Conrad Ford is Chief Product & Strategy Officer at Allica Bank, a British modern relationship bank, committed to empowering established SMEs to succeed. He tells us more about the bank's positioning and explains how it quickly became profitable.
In which countries do you operate and how do you perceive the banking offer to SMEs there? In your opinion, does the offer from existing financial institutions meet the needs of SMEs?
Allica Bank operates in the UK. We are focused on a segment that we call established SMEs, this means businesses typically with 10-250 employees, which we find are underserved both by fintechs and traditional banks.
Although the UK has about five million micro-businesses and only half a million established SMEs, the established SME segment is much bigger, representing more than 30% of the economy. When you look at financial services revenues, the difference is even more stark, as most micro-businesses are consumer-like in their financial behaviors, and can typically only support small amounts of debt. Ironically, the venture capital market – which tends to be very herd-like in its behavior – has poured huge investment into fashionable fintech offerings in the micro-business segment, and has yet to wake up to the much larger opportunity from established SMEs.

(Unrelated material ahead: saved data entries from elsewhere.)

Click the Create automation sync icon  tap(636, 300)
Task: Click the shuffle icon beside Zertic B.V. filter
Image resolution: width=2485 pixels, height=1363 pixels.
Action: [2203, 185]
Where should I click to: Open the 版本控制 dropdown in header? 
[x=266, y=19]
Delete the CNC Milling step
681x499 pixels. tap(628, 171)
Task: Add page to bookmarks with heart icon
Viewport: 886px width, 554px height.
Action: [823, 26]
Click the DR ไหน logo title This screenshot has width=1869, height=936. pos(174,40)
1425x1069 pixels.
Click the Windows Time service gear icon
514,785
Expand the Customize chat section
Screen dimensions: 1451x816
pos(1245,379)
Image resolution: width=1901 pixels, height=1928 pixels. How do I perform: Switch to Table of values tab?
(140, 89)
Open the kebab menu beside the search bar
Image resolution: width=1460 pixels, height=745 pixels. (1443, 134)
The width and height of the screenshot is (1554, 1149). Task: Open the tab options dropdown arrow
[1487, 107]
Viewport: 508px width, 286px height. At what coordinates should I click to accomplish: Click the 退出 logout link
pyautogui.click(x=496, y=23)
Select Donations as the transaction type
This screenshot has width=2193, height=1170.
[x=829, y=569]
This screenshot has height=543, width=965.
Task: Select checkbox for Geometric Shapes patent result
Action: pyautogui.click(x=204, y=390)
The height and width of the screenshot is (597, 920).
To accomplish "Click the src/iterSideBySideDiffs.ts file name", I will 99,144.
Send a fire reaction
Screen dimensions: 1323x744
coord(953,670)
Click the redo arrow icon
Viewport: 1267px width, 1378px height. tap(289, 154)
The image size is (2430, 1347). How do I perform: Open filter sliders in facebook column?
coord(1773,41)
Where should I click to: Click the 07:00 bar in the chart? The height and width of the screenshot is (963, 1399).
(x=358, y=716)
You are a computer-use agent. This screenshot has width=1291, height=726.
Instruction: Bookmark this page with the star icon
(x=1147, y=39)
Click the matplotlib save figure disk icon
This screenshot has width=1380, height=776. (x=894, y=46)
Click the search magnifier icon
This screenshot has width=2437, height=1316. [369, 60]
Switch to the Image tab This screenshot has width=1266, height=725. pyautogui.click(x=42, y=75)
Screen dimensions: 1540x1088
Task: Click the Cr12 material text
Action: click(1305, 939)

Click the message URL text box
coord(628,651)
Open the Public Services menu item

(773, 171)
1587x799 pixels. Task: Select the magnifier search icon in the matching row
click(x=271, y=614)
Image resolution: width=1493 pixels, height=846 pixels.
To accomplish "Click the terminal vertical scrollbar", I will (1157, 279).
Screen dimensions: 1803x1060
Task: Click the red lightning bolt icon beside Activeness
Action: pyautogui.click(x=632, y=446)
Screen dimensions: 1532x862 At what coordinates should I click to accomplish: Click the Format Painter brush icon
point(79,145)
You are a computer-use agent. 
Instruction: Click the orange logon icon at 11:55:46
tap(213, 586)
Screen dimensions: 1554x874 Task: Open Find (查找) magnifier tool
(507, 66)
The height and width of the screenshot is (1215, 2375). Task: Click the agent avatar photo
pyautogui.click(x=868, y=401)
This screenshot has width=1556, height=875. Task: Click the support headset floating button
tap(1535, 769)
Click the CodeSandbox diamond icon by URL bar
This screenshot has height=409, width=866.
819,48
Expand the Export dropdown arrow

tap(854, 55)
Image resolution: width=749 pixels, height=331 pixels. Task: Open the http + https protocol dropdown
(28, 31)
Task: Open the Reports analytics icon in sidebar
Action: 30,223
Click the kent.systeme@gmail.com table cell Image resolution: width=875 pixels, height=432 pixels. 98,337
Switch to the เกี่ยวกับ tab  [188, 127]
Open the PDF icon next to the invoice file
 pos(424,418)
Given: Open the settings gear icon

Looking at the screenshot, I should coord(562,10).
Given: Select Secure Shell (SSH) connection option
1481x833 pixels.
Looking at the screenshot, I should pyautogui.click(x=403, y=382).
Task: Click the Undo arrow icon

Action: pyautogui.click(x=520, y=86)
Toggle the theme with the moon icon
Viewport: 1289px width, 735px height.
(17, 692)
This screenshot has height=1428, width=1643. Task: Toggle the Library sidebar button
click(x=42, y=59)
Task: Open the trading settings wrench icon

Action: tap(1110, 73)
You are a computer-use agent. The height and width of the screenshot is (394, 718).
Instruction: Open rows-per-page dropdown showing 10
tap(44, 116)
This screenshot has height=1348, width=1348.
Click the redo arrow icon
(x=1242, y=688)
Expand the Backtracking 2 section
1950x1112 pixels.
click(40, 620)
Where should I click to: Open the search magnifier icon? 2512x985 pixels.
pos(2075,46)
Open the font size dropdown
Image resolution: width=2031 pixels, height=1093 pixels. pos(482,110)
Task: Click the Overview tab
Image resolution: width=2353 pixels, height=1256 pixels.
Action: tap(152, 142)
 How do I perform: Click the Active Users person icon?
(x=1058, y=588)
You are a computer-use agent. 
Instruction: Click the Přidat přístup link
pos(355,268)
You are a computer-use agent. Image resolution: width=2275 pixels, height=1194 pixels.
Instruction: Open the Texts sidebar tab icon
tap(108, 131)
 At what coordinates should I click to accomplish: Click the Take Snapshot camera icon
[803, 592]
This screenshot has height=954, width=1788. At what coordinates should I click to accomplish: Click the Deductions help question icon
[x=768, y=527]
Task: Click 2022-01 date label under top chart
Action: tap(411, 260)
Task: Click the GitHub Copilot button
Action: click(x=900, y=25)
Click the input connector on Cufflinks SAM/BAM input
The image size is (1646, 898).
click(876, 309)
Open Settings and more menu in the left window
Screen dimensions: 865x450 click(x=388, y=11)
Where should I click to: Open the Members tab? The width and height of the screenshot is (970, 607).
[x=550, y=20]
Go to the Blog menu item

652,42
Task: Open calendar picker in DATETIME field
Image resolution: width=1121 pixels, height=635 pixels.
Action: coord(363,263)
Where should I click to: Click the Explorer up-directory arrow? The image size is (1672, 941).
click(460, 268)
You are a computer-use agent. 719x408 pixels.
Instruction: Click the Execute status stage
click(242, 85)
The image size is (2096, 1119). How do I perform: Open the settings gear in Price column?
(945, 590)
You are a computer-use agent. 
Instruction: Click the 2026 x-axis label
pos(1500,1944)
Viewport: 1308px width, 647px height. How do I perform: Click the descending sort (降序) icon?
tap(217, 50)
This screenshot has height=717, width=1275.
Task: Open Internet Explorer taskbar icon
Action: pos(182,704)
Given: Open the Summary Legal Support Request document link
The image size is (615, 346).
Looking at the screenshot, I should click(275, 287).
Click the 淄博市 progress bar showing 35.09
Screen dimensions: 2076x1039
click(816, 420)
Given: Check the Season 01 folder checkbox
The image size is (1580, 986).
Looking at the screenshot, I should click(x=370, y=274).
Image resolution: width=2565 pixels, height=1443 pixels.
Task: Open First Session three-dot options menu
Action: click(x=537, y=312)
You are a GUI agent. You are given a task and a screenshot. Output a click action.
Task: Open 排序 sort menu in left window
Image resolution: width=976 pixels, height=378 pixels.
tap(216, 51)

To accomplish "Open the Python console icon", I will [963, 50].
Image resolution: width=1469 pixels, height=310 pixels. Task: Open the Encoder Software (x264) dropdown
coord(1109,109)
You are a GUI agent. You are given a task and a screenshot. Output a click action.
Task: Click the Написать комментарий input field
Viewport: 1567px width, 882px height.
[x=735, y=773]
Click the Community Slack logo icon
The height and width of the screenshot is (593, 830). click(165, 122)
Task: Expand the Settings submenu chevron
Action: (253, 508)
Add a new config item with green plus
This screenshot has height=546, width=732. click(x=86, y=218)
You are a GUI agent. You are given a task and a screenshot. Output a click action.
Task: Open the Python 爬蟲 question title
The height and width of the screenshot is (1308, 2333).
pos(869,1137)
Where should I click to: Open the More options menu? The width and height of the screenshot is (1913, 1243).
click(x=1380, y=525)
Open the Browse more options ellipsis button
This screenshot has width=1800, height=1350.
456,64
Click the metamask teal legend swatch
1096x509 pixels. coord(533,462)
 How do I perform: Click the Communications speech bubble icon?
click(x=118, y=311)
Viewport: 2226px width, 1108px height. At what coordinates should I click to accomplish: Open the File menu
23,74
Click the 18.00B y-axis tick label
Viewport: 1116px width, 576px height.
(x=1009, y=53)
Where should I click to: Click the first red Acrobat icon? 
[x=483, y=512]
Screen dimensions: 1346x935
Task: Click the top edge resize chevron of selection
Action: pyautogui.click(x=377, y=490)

There are structural reasons why our segment of established SMEs is underserved in the UK. The most important is that established SMEs sit awkwardly between tens of millions of easy to serve consumers and a few thousand valuable large corporates. Incumbent banks find established SMEs too complex to serve on a consumer banking platform, yet not high enough value to give a corporate coverage model. This has been exacerbated by thousands of bank branch closures across the UK, which have undermined their traditional SME servicing model.